In addition, De Vasconcelos pointed out that outdated regulatory barriers on both sending and receiving ends result in higher and less transparent costs for the 2 billion transactions a year most amounting to just USD 200 to USD 300 each. They also make it less likely and more difficult to convert remittances into savings and investments.
According to the report, cash-to-cash transactions remain by far the most common form of transfer. It is only recently that technology is beginning to move markets towards account-to-account transfers through digital operations. There are now more than one million payment locations through the region, reflecting a greater digitalisation of transactions.
"For digitalisation of transfers to happen, regulators and private sector companies need to work further together to harmonize legal and regulatory frameworks between countries and support the design of products driven by customer needs," De Vasconcelos said.
In the region, families generally spent about 70 per cent of remittances to meet basic needs, such as food, clothing, healthcare and education.

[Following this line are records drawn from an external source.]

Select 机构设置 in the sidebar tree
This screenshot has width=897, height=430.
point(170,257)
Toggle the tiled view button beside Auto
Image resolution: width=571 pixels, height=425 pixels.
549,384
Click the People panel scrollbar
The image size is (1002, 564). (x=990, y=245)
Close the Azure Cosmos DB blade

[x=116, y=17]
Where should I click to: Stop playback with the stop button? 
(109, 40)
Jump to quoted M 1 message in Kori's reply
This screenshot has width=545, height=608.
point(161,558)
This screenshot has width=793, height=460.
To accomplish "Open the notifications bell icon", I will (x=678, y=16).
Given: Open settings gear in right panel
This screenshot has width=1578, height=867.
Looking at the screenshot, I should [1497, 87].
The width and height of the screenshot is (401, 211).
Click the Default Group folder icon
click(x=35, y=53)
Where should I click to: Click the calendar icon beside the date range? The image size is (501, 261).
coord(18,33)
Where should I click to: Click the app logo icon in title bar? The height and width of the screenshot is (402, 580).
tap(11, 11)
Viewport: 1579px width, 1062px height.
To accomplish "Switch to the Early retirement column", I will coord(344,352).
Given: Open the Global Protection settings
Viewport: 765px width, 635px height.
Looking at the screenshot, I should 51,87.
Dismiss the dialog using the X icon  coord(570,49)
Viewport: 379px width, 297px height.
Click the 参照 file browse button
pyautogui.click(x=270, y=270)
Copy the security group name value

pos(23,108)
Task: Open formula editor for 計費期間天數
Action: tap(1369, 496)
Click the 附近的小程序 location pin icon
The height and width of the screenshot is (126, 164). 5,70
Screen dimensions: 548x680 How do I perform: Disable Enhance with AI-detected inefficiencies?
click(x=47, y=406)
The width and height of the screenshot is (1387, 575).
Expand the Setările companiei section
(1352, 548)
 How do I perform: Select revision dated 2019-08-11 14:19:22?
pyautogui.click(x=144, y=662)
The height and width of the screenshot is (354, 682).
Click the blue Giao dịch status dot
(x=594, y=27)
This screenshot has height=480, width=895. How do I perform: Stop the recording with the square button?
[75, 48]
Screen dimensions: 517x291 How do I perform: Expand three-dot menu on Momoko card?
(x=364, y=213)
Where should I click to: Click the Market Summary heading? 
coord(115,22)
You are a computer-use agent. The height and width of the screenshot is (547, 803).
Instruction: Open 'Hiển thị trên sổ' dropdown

The remaining 30 percent, amounting to USD 77 billion, could be saved and invested in asset-building or income-generating activities, helping families to build livelihoods and their future, De Vasconcelos added.
The report said while financial inclusion has increased since 2011 with half of adults in the region having a bank account (excluding high-income economies) this does not represent the reality of the substantial majority of remittance receiving families where financial exclusion remains predominant.